A Flower, A Family, And A Fight For A Name
Orchid Island matriarch Anne Michael recounts the history of the island and her mission to keep its century-old name alive
Mrs. Joe W. (Anne) Michael is on a crusade to educate full and part time residents and visitors as to the correct name of Indian River County’s barrier island — and to convince them to use it.
It is Orchid Island. This is the name officially stamped on maps, signs and into the hearts of those who waged a hard-fought battle some 100 years after the island’s pioneers named it for the tiny wild orchids growing on live oak trees.
In 1985 she and her late husband, Joe, along with other civic leaders won that battle and restored the rightful name, Orchid Island, at the time when the county’s barrier island was indiscriminately labeled “Hutchinson Island” along with the barrier island in St. Lucie and Martin counties. To Indian River County island residents that name was synonymous with high-density development that was anathema to local government officials and planners.
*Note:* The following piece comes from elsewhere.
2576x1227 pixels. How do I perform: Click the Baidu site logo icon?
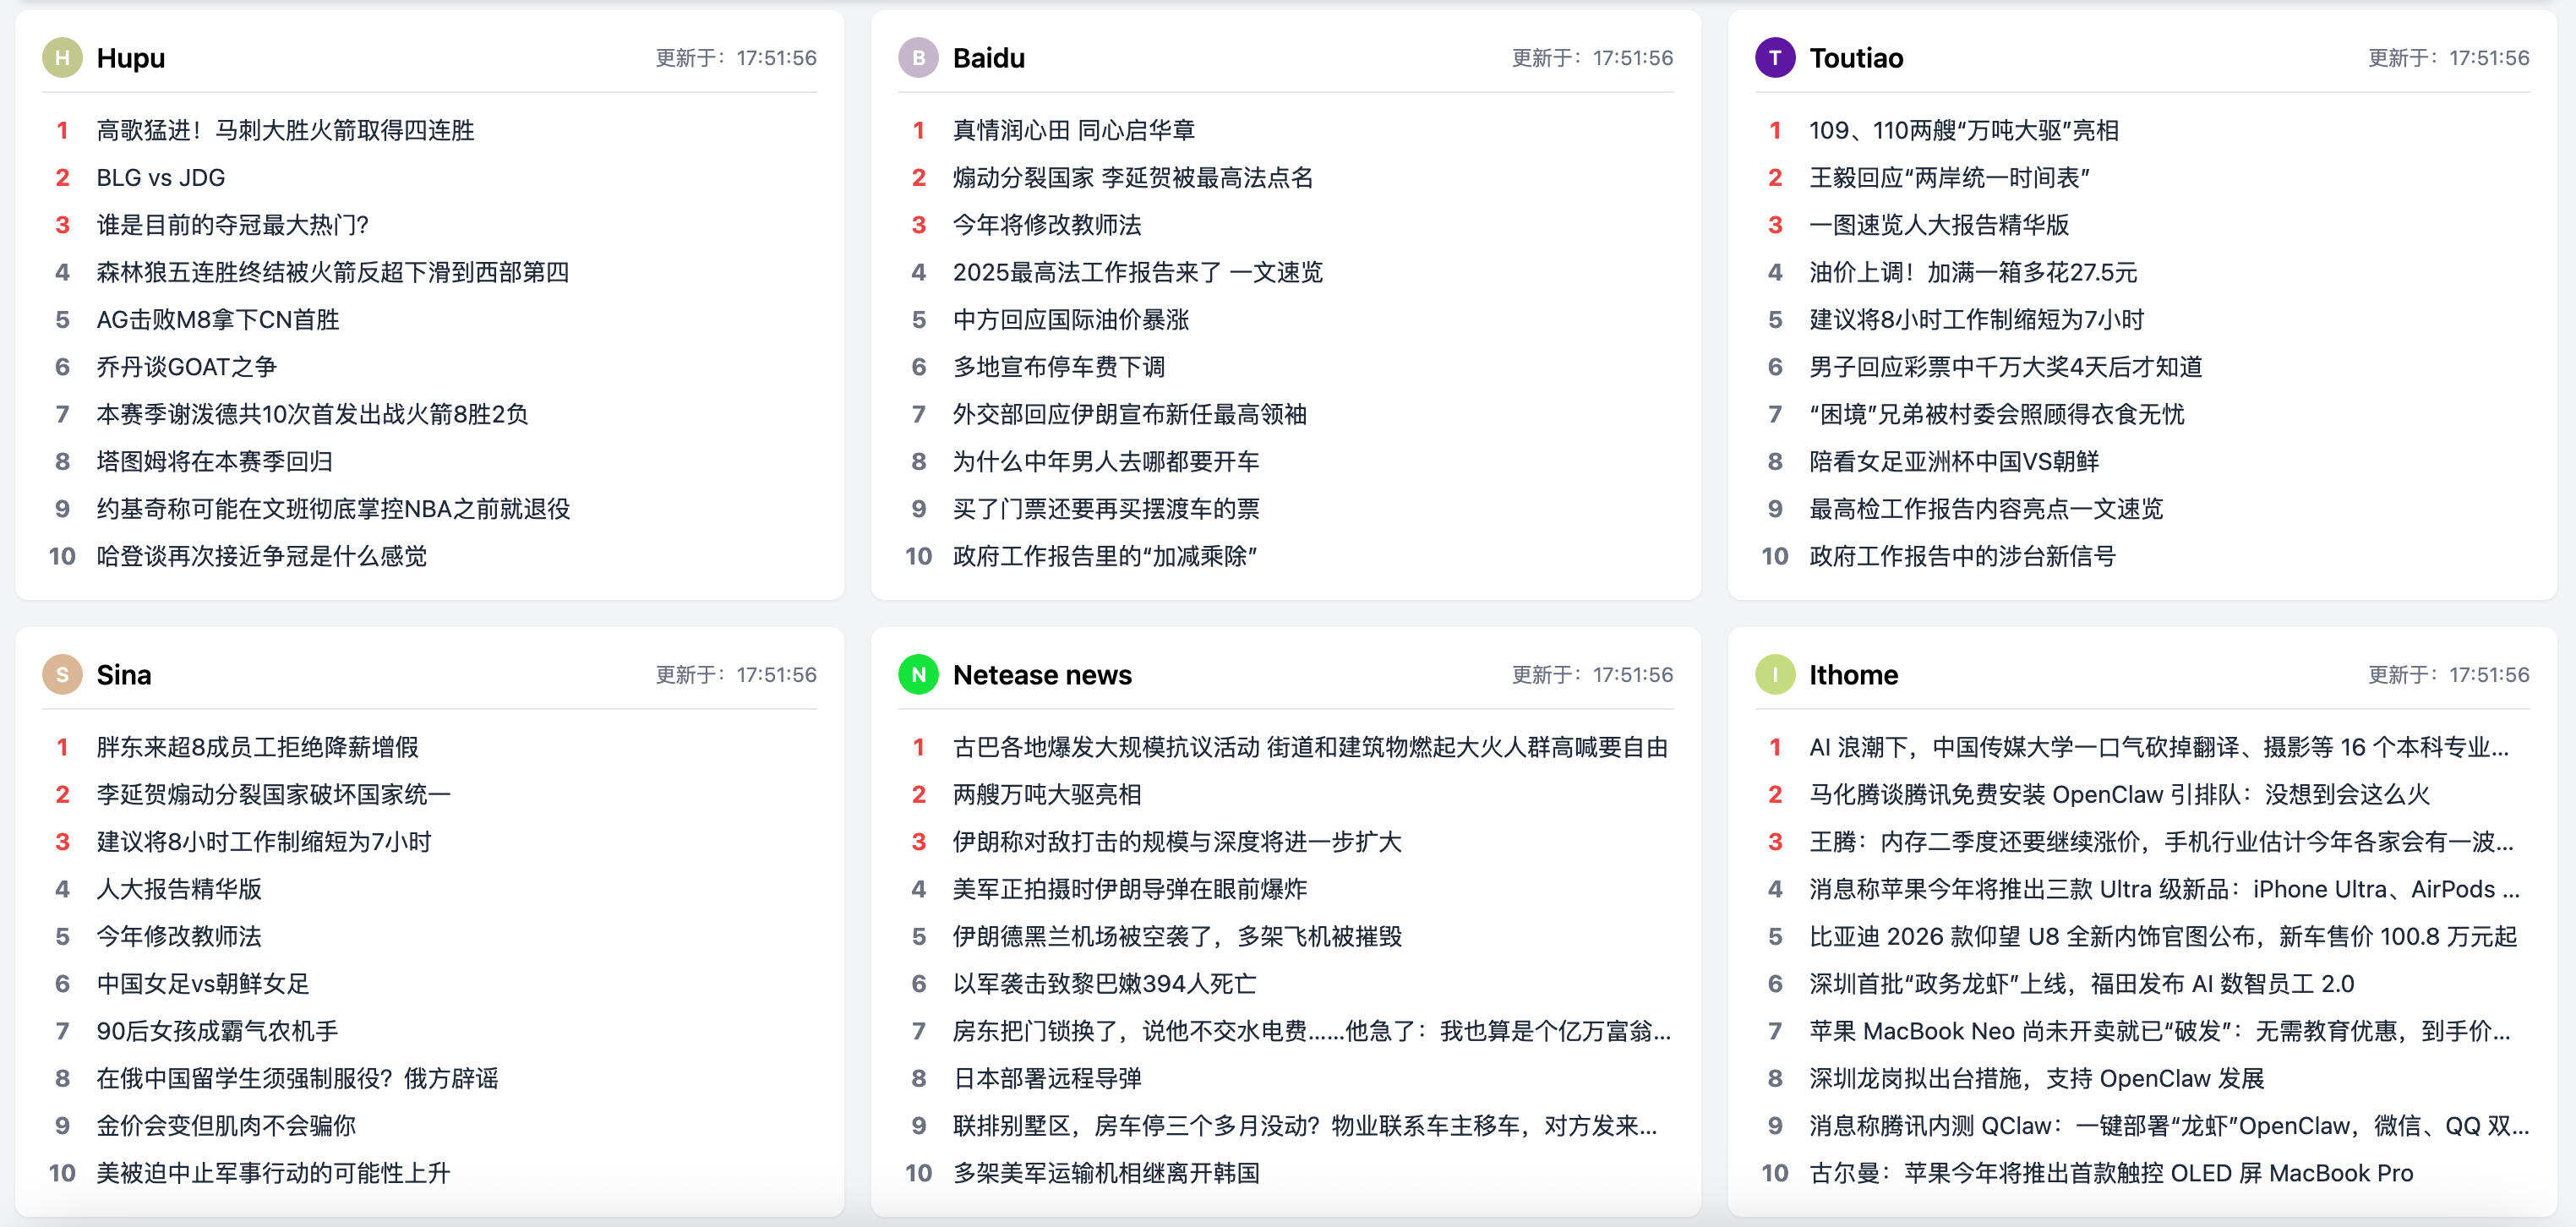coord(919,58)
Hutchinson Island came by its name legitimately and historically, as did Orchid Island. In 1807 a man named James Hutchinson obtained a grant from the Spanish governor for a 2,000-acre tract of land on what today is the barrier island between the St. Lucie and Martin county lines. Reports vary as to whether he proposed to raise hogs or crops on the land, but he did intend to protect his interests from Seminole Indians who lived over on the mainland. However, he died the following year, and his property was pillaged by marauding pirates. Yet this unfortunate farmer’s procurement of the land grant resulted in a portion of the barrier island bearing his name.